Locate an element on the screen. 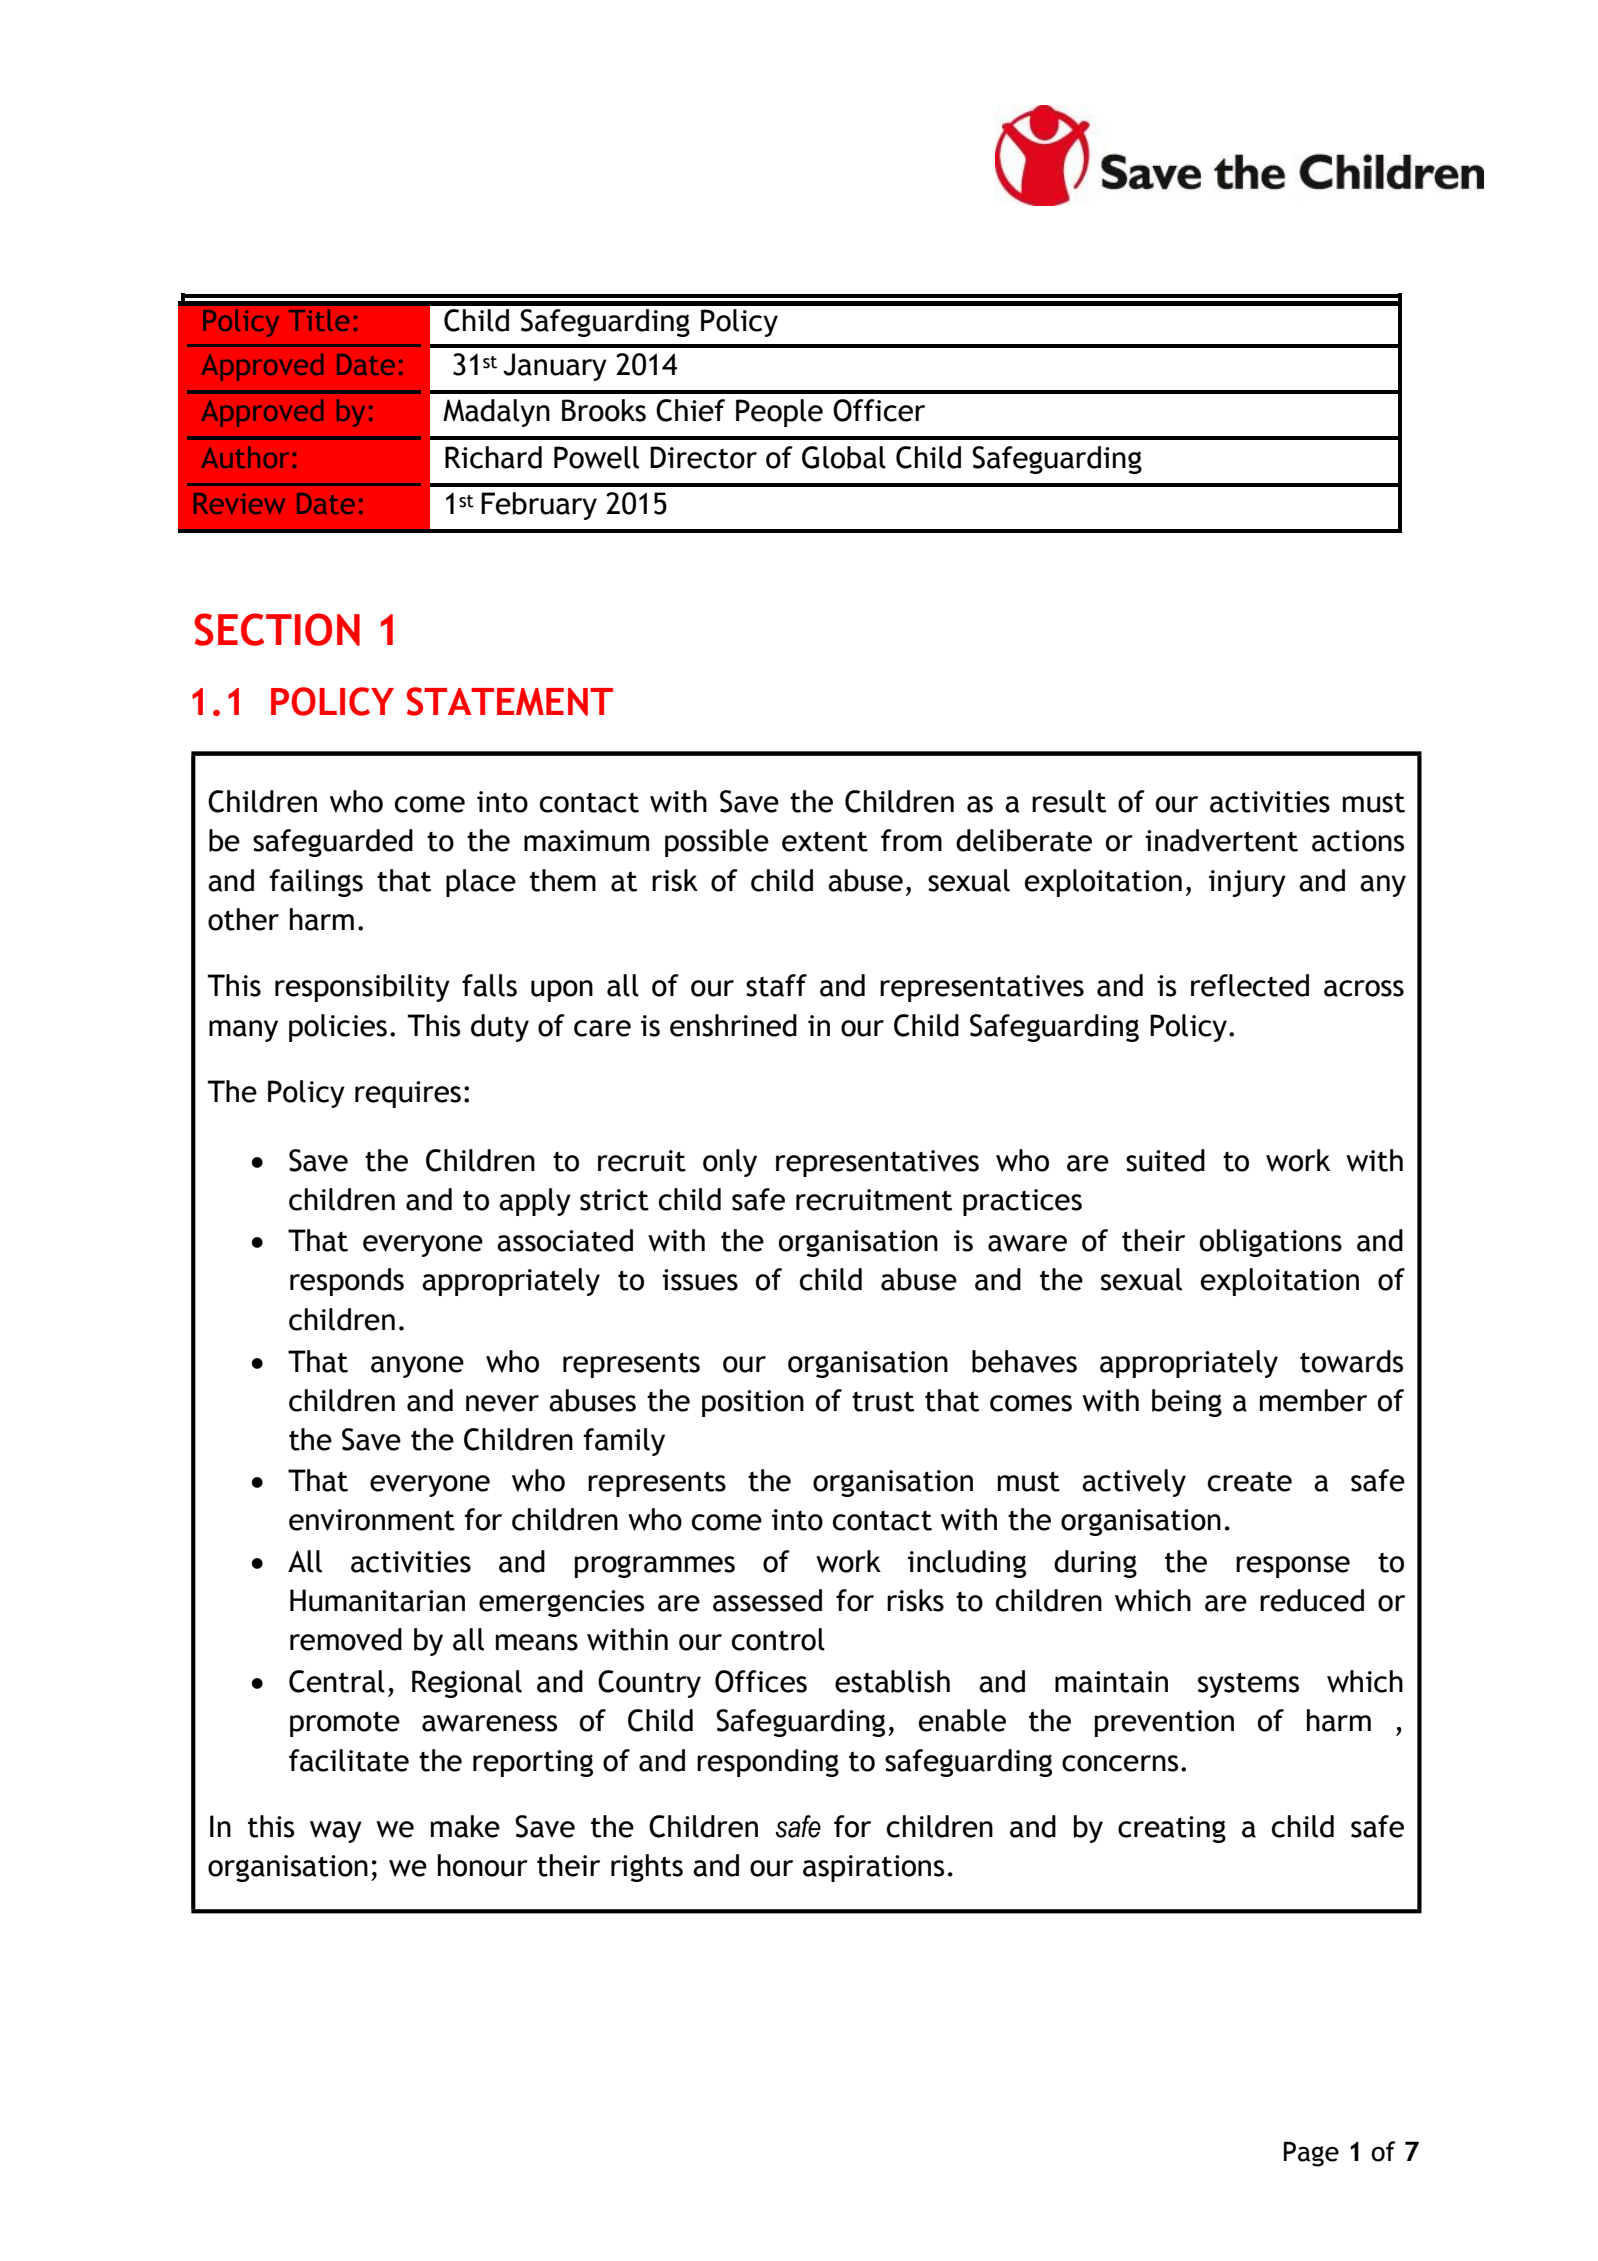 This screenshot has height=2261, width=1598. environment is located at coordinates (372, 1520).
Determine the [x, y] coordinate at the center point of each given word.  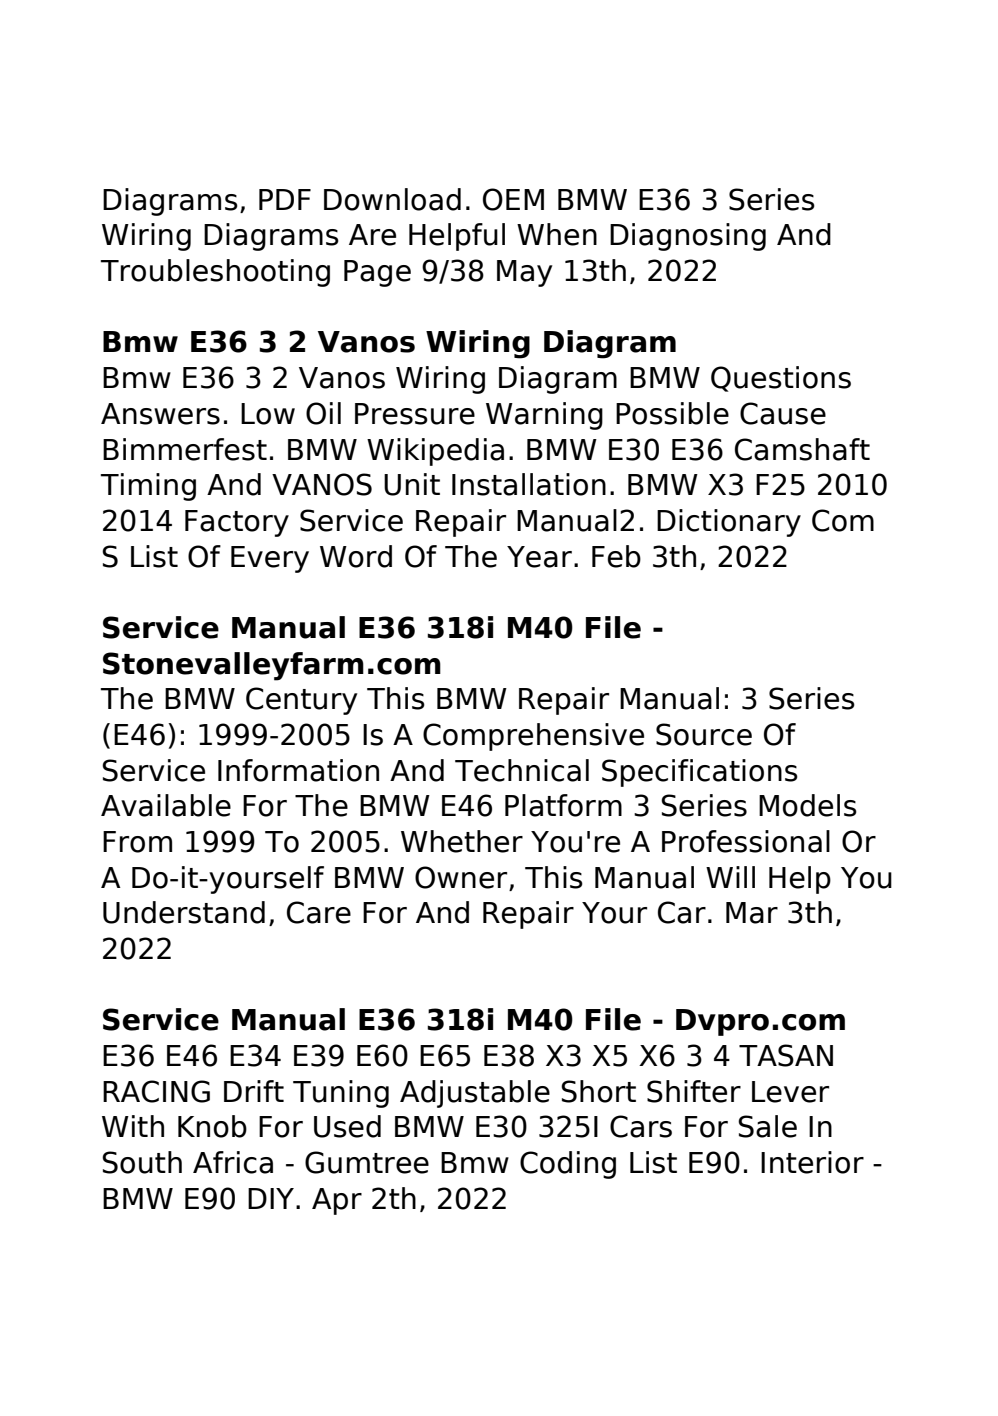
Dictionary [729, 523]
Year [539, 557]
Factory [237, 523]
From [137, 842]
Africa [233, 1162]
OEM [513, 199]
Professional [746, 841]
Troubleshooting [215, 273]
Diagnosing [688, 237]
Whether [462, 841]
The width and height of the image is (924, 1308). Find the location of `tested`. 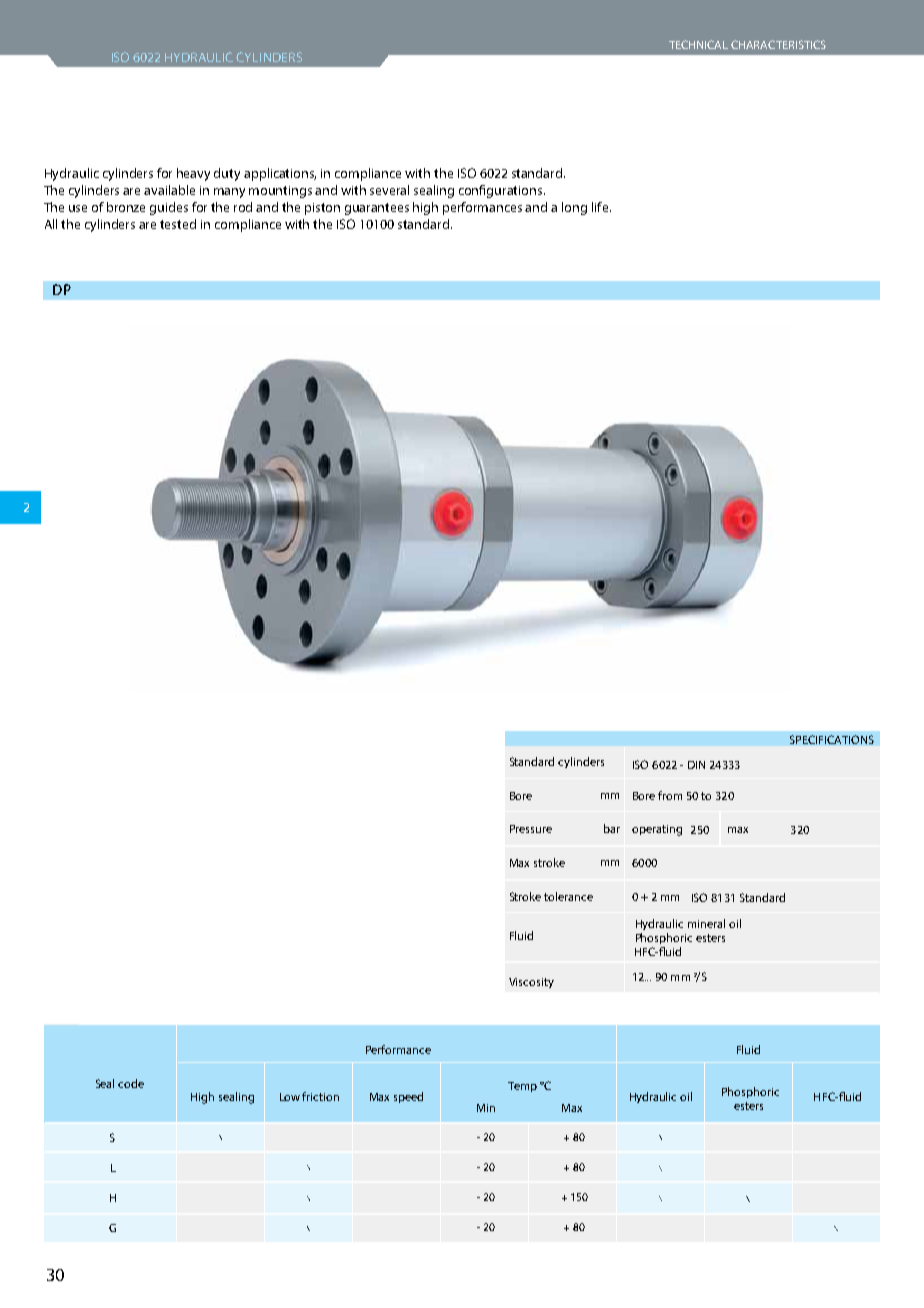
########
Exercise objective: Could you format the entries as a Markdown table, from the line containing "OEM [513, 199]" up to and including the final line of the entries, with a Row column numbering each line and a Content column holding the line? Skip blank lines and leave the pictures out.

Full output:
| Row | Content |
|---|---|
| 1 | OEM [513, 199] |
| 2 | Professional [746, 841] |
| 3 | Troubleshooting [215, 273] |
| 4 | Diagnosing [688, 237] |
| 5 | Whether [462, 841] |
| 6 | The width and height of the image is (924, 1308). Find the location of `tested`.  |